How to use exactly a single Module with a single code?

I’ve already looked at several tutorials on code layout that are a bit long. But I can’t apply them to my case because I can’t see my mistake. I use Module.

Here’s the problem. I have a code that contains a lot of data that I would like to separate from the calculation code.
Let’s say my data are in Data.jl and my computation code is Calc.jl

Data.jl contains:

> module  Data 
>     # Here are data
> end

What exactly do I need to do to make Calc.jl aware of the data contained in the Data module? Where should the “include” and “using” instructions appear?

Thank you for your answer and sorry for disturbances since I’m sure that this is a very basic question that has been answered in extenso.

Thierry

Hi @aquarelleX332,

A few questions to understand your needs better:

  • Are Data and Calc in the same big repo? Do they belong together or do they make sense independently?
  • What do you mean by “code that contains data”?

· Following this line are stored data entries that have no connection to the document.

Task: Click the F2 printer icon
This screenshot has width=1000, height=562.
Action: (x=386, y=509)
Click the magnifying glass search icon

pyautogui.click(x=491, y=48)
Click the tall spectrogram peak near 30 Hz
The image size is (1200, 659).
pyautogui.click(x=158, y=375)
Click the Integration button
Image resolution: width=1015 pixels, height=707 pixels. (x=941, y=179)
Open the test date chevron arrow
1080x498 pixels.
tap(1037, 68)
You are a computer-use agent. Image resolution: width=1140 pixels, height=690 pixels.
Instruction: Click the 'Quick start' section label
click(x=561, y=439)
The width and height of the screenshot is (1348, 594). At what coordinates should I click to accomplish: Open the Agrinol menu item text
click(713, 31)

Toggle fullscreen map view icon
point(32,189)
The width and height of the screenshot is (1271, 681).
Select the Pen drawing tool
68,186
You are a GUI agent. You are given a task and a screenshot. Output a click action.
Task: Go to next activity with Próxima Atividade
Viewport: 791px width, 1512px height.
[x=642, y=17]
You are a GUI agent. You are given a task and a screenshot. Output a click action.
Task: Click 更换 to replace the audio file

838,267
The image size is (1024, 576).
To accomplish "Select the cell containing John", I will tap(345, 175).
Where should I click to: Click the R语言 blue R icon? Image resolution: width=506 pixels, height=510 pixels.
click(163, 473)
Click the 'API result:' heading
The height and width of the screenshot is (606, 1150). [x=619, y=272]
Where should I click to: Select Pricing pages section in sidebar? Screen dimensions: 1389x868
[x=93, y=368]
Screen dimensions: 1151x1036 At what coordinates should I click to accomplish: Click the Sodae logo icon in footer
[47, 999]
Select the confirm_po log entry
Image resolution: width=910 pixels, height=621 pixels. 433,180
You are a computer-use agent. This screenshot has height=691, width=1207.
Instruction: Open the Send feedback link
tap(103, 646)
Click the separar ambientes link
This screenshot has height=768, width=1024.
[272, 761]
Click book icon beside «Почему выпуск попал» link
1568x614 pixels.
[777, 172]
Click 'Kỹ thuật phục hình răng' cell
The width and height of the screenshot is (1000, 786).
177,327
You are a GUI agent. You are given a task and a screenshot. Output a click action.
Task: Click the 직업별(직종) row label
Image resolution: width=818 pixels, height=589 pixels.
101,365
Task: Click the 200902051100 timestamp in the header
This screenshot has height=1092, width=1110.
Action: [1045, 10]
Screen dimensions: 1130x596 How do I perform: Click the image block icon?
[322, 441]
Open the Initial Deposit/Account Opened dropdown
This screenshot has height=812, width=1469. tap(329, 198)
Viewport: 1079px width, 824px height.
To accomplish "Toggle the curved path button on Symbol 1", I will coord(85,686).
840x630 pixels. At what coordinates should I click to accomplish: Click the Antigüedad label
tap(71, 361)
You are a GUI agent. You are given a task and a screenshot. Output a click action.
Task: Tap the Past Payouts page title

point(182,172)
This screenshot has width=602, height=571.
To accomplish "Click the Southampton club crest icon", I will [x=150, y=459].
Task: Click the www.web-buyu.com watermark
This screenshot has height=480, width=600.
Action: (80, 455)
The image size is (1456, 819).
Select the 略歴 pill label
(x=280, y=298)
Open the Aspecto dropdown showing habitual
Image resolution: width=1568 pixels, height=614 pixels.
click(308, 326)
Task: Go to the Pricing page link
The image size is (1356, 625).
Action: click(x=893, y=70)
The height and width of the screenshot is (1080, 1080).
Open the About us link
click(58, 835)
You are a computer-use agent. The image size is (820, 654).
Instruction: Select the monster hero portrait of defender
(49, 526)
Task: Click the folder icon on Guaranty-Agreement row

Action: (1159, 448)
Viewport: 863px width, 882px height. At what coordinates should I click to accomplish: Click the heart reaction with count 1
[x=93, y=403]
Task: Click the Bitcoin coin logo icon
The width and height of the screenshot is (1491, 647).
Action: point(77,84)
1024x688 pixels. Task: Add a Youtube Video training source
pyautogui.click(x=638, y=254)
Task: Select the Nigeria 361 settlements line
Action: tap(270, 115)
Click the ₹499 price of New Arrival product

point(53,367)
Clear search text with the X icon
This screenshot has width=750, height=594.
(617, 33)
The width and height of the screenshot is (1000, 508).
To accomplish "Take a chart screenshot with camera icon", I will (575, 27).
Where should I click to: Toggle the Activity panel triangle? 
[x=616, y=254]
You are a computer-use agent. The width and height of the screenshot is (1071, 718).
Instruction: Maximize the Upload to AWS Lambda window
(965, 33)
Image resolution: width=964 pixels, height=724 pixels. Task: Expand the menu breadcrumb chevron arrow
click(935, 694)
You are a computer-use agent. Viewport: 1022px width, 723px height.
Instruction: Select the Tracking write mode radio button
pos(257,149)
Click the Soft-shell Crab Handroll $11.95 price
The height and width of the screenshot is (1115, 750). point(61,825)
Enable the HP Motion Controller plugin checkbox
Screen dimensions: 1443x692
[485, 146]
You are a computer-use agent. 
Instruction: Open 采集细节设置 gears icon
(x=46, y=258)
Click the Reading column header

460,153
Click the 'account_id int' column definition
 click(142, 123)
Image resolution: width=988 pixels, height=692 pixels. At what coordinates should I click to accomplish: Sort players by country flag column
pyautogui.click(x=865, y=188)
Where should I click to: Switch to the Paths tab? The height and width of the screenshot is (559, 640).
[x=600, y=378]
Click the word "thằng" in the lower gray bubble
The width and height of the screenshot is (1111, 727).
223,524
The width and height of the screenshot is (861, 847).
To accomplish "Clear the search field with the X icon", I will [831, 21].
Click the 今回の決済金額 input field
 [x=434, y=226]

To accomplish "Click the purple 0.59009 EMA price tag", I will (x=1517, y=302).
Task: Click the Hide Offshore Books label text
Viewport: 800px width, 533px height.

Before we discuss modules, you need to know that include has nothing to do with modules (unlike Python’s import). Conceptually it just copy-pastes code from one file to another, which means it’s just a way to have smaller files but it does not influence the logical structure of your code. Thus you can reason as if your whole code were in one single file.

3 Likes

Hello gdalle,
Thank for you interest,

Yes: files Data.jl and Calc.jl are in the same repository.
Calc.jl must access to all the data contained in Data.jl

In its original version my code contains:
A lot of physical data, and a second part resolves a differential equation and some others computation.

I would like to group together data in a separate file (say, Data.jl) so that the main code access to the data. So I could change data within Data.jl without modifications of the computation part.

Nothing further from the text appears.